DATA PROVIDED -
"""

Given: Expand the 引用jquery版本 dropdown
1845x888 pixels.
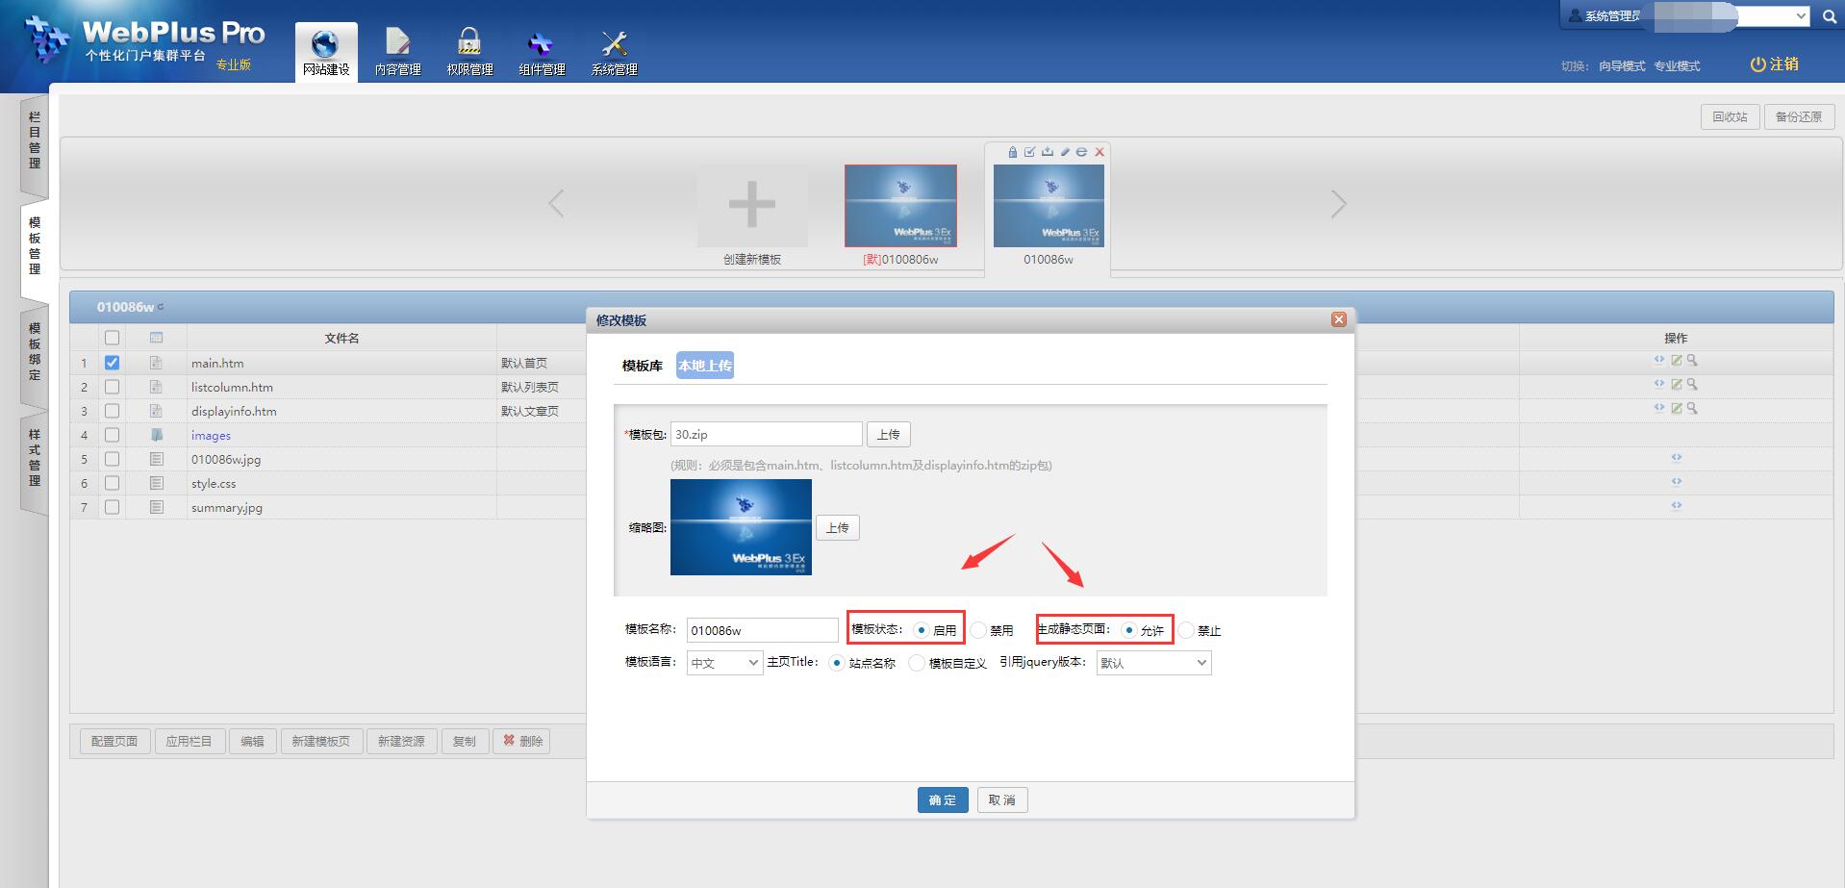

"""
"""

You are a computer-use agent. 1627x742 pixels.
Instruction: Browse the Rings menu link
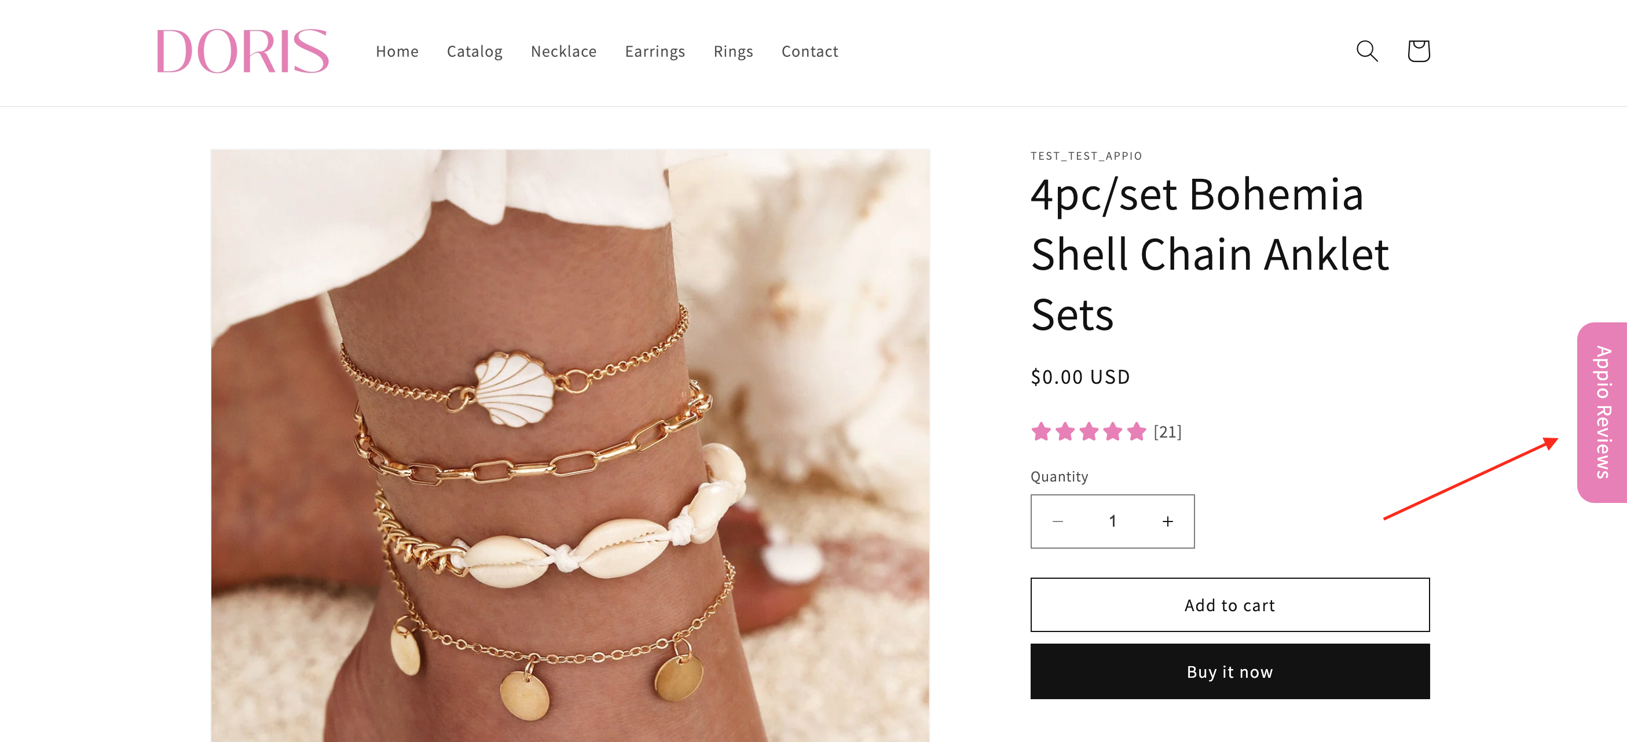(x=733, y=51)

"""

Reproduce, exactly as they stand in the data above, the lines from the one that holds "Given: Expand the 引用jquery版本 dropdown" to the one that holds "1845x888 pixels.", inclusive.

RESPONSE AREA -
Given: Expand the 引用jquery版本 dropdown
1845x888 pixels.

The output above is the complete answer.